> **WHAT YOU WILL DO**:
Would you give the entries below again in full, exactly as they stand?

Stored data entries:
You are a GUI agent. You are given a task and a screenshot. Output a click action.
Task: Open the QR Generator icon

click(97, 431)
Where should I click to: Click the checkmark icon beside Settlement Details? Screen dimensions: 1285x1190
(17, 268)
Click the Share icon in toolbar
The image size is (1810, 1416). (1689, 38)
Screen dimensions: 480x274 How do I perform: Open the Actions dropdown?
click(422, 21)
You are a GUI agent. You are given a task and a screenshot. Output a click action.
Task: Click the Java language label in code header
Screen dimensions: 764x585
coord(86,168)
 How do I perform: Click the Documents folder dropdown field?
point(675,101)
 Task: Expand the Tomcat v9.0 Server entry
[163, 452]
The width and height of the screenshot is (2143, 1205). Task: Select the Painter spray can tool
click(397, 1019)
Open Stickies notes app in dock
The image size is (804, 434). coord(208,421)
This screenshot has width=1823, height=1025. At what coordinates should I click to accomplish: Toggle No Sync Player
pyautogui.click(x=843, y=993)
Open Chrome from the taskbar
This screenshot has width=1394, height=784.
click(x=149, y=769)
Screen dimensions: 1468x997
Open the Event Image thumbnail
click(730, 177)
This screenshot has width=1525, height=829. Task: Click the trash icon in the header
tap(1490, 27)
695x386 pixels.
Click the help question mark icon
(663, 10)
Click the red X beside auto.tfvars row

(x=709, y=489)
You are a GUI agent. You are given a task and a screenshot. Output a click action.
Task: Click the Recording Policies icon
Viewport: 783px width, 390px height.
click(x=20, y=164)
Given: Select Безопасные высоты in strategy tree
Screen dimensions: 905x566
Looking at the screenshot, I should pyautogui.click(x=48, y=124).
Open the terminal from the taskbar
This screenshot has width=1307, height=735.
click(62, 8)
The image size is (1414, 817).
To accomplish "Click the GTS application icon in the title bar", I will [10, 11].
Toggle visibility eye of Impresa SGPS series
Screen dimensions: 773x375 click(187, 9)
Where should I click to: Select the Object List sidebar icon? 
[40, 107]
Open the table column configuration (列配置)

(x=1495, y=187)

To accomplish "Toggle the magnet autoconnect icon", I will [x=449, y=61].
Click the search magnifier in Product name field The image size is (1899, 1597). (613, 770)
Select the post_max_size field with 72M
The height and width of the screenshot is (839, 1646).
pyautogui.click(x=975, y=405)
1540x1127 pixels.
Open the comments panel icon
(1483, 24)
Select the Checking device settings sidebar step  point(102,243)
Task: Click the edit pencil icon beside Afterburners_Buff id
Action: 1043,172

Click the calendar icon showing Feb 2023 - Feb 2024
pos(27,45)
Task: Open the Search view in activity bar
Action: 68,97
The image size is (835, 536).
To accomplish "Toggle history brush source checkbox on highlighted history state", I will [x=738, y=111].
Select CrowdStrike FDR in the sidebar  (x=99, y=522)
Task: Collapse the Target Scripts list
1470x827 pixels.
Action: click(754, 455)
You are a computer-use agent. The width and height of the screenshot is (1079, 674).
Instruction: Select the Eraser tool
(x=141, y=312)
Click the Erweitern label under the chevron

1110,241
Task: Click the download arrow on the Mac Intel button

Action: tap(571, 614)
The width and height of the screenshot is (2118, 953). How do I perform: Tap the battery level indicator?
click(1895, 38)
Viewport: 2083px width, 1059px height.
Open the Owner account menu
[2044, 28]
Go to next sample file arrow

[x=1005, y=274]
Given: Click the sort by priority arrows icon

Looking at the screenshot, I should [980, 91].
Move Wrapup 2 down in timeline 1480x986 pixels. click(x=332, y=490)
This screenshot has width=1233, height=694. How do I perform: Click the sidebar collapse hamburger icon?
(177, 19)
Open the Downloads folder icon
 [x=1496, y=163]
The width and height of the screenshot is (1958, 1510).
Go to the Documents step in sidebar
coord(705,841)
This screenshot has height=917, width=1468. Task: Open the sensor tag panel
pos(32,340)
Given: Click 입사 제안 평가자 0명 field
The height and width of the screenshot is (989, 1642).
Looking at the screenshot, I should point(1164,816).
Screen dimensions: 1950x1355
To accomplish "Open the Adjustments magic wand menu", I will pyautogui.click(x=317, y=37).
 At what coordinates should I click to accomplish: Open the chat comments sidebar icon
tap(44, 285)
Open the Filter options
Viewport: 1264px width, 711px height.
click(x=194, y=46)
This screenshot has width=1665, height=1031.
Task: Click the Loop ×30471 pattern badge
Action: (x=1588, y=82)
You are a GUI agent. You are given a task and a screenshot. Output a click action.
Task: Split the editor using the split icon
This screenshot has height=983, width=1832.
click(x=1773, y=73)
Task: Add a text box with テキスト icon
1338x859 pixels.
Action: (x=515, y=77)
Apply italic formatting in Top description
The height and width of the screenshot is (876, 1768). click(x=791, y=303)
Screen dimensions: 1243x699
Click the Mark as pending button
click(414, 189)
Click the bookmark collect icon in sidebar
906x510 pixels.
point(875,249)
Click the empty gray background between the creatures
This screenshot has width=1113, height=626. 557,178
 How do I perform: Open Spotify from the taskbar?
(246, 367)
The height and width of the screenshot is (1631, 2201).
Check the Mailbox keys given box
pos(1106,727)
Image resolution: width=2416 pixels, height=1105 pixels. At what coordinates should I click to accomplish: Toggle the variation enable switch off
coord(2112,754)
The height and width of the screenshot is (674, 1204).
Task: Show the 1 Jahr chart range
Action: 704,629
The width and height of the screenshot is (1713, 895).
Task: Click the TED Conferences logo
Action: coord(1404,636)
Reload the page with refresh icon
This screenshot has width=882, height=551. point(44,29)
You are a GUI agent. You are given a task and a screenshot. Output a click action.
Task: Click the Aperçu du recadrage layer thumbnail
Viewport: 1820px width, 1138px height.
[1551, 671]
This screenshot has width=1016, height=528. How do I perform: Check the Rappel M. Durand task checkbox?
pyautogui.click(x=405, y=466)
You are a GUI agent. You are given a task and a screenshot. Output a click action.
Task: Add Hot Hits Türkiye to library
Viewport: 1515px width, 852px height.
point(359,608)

> **TASK RESPONSE**:
You are a GUI agent. You are given a task and a screenshot. Output a click action.
Task: Open the QR Generator icon

click(97, 431)
Where should I click to: Click the checkmark icon beside Settlement Details? Screen dimensions: 1285x1190
(17, 268)
Click the Share icon in toolbar
The image size is (1810, 1416). (1689, 38)
Screen dimensions: 480x274 How do I perform: Open the Actions dropdown?
click(422, 21)
You are a GUI agent. You are given a task and a screenshot. Output a click action.
Task: Click the Java language label in code header
Screen dimensions: 764x585
coord(86,168)
 How do I perform: Click the Documents folder dropdown field?
point(675,101)
 Task: Expand the Tomcat v9.0 Server entry
[163, 452]
The width and height of the screenshot is (2143, 1205). Task: Select the Painter spray can tool
click(397, 1019)
Open Stickies notes app in dock
The image size is (804, 434). coord(208,421)
This screenshot has width=1823, height=1025. At what coordinates should I click to accomplish: Toggle No Sync Player
pyautogui.click(x=843, y=993)
Open Chrome from the taskbar
This screenshot has width=1394, height=784.
click(x=149, y=769)
Screen dimensions: 1468x997
Open the Event Image thumbnail
click(730, 177)
This screenshot has width=1525, height=829. Task: Click the trash icon in the header
tap(1490, 27)
695x386 pixels.
Click the help question mark icon
(663, 10)
Click the red X beside auto.tfvars row

(x=709, y=489)
You are a GUI agent. You are given a task and a screenshot. Output a click action.
Task: Click the Recording Policies icon
Viewport: 783px width, 390px height.
click(x=20, y=164)
Given: Select Безопасные высоты in strategy tree
Screen dimensions: 905x566
Looking at the screenshot, I should pyautogui.click(x=48, y=124).
Open the terminal from the taskbar
This screenshot has width=1307, height=735.
click(62, 8)
The image size is (1414, 817).
To accomplish "Click the GTS application icon in the title bar", I will [10, 11].
Toggle visibility eye of Impresa SGPS series
Screen dimensions: 773x375 click(187, 9)
Where should I click to: Select the Object List sidebar icon? 
[40, 107]
Open the table column configuration (列配置)

(x=1495, y=187)

To accomplish "Toggle the magnet autoconnect icon", I will [x=449, y=61].
Click the search magnifier in Product name field The image size is (1899, 1597). (613, 770)
Select the post_max_size field with 72M
The height and width of the screenshot is (839, 1646).
pyautogui.click(x=975, y=405)
1540x1127 pixels.
Open the comments panel icon
(1483, 24)
Select the Checking device settings sidebar step  point(102,243)
Task: Click the edit pencil icon beside Afterburners_Buff id
Action: 1043,172

Click the calendar icon showing Feb 2023 - Feb 2024
pos(27,45)
Task: Open the Search view in activity bar
Action: 68,97
The image size is (835, 536).
To accomplish "Toggle history brush source checkbox on highlighted history state", I will [x=738, y=111].
Select CrowdStrike FDR in the sidebar  (x=99, y=522)
Task: Collapse the Target Scripts list
1470x827 pixels.
Action: click(754, 455)
You are a computer-use agent. The width and height of the screenshot is (1079, 674).
Instruction: Select the Eraser tool
(x=141, y=312)
Click the Erweitern label under the chevron

1110,241
Task: Click the download arrow on the Mac Intel button

Action: tap(571, 614)
The width and height of the screenshot is (2118, 953). How do I perform: Tap the battery level indicator?
click(1895, 38)
Viewport: 2083px width, 1059px height.
Open the Owner account menu
[2044, 28]
Go to next sample file arrow

[x=1005, y=274]
Given: Click the sort by priority arrows icon

Looking at the screenshot, I should [980, 91].
Move Wrapup 2 down in timeline 1480x986 pixels. click(x=332, y=490)
This screenshot has width=1233, height=694. How do I perform: Click the sidebar collapse hamburger icon?
(177, 19)
Open the Downloads folder icon
 [x=1496, y=163]
The width and height of the screenshot is (1958, 1510).
Go to the Documents step in sidebar
coord(705,841)
This screenshot has height=917, width=1468. Task: Open the sensor tag panel
pos(32,340)
Given: Click 입사 제안 평가자 0명 field
The height and width of the screenshot is (989, 1642).
Looking at the screenshot, I should point(1164,816).
Screen dimensions: 1950x1355
To accomplish "Open the Adjustments magic wand menu", I will pyautogui.click(x=317, y=37).
 At what coordinates should I click to accomplish: Open the chat comments sidebar icon
tap(44, 285)
Open the Filter options
Viewport: 1264px width, 711px height.
click(x=194, y=46)
This screenshot has width=1665, height=1031.
Task: Click the Loop ×30471 pattern badge
Action: (x=1588, y=82)
You are a GUI agent. You are given a task and a screenshot. Output a click action.
Task: Split the editor using the split icon
This screenshot has height=983, width=1832.
click(x=1773, y=73)
Task: Add a text box with テキスト icon
1338x859 pixels.
Action: (x=515, y=77)
Apply italic formatting in Top description
The height and width of the screenshot is (876, 1768). click(x=791, y=303)
Screen dimensions: 1243x699
Click the Mark as pending button
click(414, 189)
Click the bookmark collect icon in sidebar
906x510 pixels.
point(875,249)
Click the empty gray background between the creatures
This screenshot has width=1113, height=626. 557,178
 How do I perform: Open Spotify from the taskbar?
(246, 367)
The height and width of the screenshot is (1631, 2201).
Check the Mailbox keys given box
pos(1106,727)
Image resolution: width=2416 pixels, height=1105 pixels. At what coordinates should I click to accomplish: Toggle the variation enable switch off
coord(2112,754)
The height and width of the screenshot is (674, 1204).
Task: Show the 1 Jahr chart range
Action: 704,629
The width and height of the screenshot is (1713, 895).
Task: Click the TED Conferences logo
Action: coord(1404,636)
Reload the page with refresh icon
This screenshot has width=882, height=551. point(44,29)
You are a GUI agent. You are given a task and a screenshot. Output a click action.
Task: Click the Aperçu du recadrage layer thumbnail
Viewport: 1820px width, 1138px height.
[1551, 671]
This screenshot has width=1016, height=528. How do I perform: Check the Rappel M. Durand task checkbox?
pyautogui.click(x=405, y=466)
You are a GUI agent. You are given a task and a screenshot. Output a click action.
Task: Add Hot Hits Türkiye to library
Viewport: 1515px width, 852px height.
point(359,608)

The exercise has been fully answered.